The warning notice herein provided shall not remain in effect for a
period for more than nine (9) months from the date of said warning
notice. A warning notice shall be reviewed and issued in a timely
fashion with the employee within five (5) working days (exclusive
of any absences from work) from the date of the incident or the
completion of the Employers investigation.


New England Supplement

ARTICLE 59 - DISCHARGE OR SUSPENSION

The Employer shall not discharge or suspend any employee without
just cause but, in respect to discharge or suspension, shall give at
least one warning notice of the complaint against such employee to
the employee personally, or in writing, and a copy of the same to the
Union affected except that no warning notice need be given to an
employee before he is discharged if the cause of such is dishonesty
or drunkenness or drinking during working hours (including lunch
time and/or break periods), recklessness resulting in a serious accident
while on duty or the use or possession of illegal drugs or the
carrying of unauthorized passengers. The warning notice, as herein
provided shall not remain in effect for a period of more than nine
(9) months from the date the employee was first informed that a
warning letter will be issued. Discharge must be by proper written
notice to the employee and the Union affected.

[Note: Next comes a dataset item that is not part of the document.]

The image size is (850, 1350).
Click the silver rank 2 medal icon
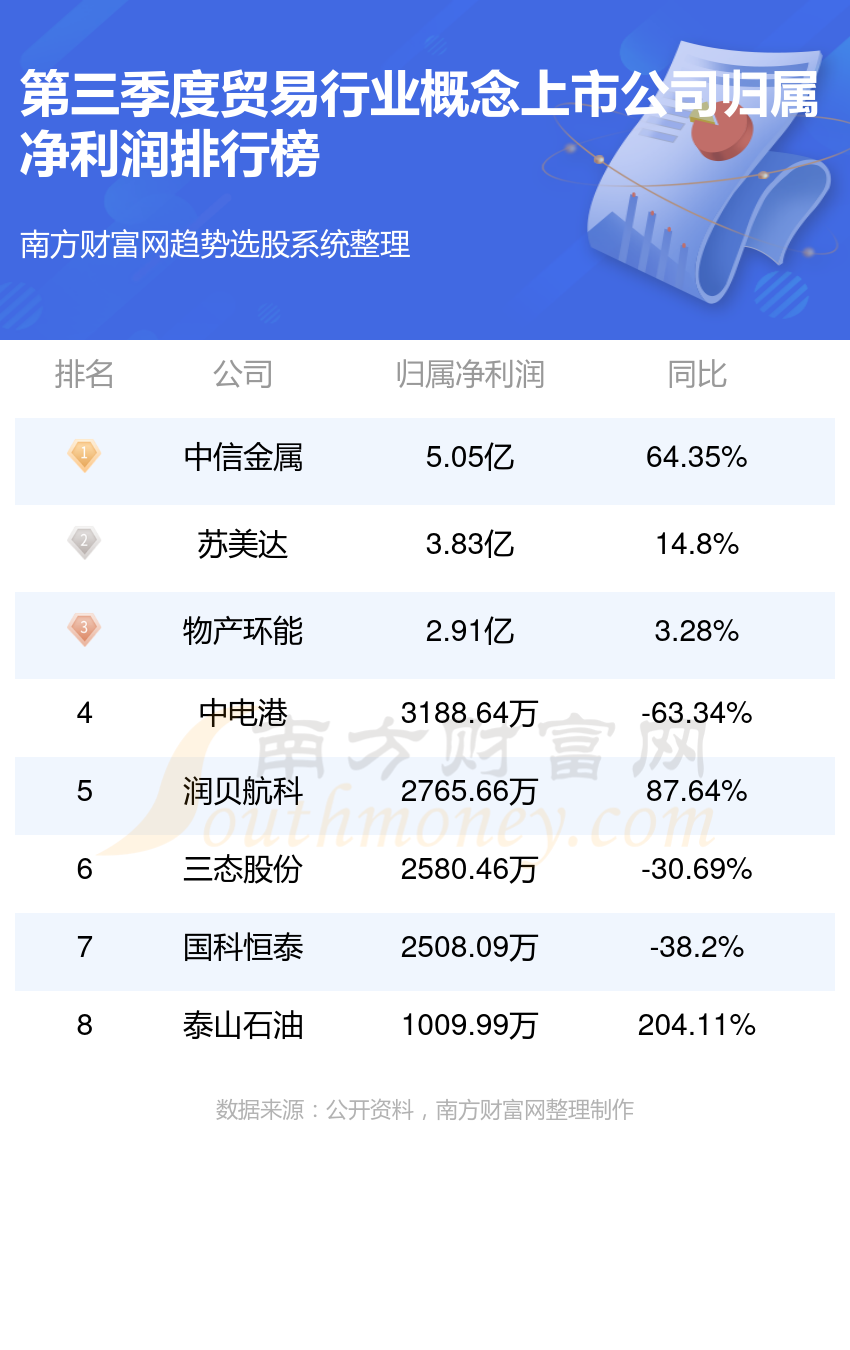click(x=84, y=543)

Here is two big supplements without a physical violence clause for a cardinal sin. Punch a sup in either of these two supplements and you will be gone for good.



Workplace violence and workplace harassment go above and beyond a precious little handbook. This aslo protects YOU.



The union wanted this guy gone too. They were complicit in this.



The precedent has already been set. Post derogatory, inflammatory, etc remarks about UPS management on social media and you lose your job. It will happen, and happens, in every company in the US. Especially the Fortune 500 companies. With, or without, a union.



If your talking about me, I am not defending this. The Administrative Law Judge overturned his discharge, which he should have done. UPS retaliated against this guy.

As for the Facebook posts, he made his bed and now has to lie in it. I'm not defending him not being reinstated for his posts, I just know the reality of corporations and the judicial system.
Wow... You are so eager to debate you are all over the place man. And that is why you are totally missing the point here. That point, as I stated, is that the union has failed us on this one.

Can I assume that you are trying to cite dishonesty as a catch-all loophole that the company was able to exploit to fire this guy?
 

Overpaid Union Thug

I ❤️ (_!_) & ( , )( , )
What self-respecting adult male has a Facebook to begin with?
I currently don't have a Facebook account but I can name some self-respecting respecting adults that would have a Facebook account. Such as...

Any adult that wants to stay in touch with numerous friends and/or relatives

Any adult that likes to have various news outlets all pooled together on one news feed at the touch of their fingertips

Famous adults that are fine with having any number of fans follow them to help bolster their career

Adults that own, or are part of, a business that want to be able to reach out to millions of potential consumers in order to promote their brand or product
 

Mugarolla

Light 'em up!
let's just hope the union never wants YOU gone.( don't know if you are hourly or management )

Sorry if the truth hurts. The local wanted this guy gone. One of the reasons his discharge was reversed by the judge.

If my local wants me gone, and I go in front of an NLRB ALJ to get my discharge reversed, I won't be stupid enougn to have posted on social media that my sup is a knuckle dragging.....etc.

And trust me. It is not rampant, for the most part the locals do a good job of representing, but there is that occassional instance where they do not.

In this case, the local fell short (on purpose) but it was remedied by the NLRB.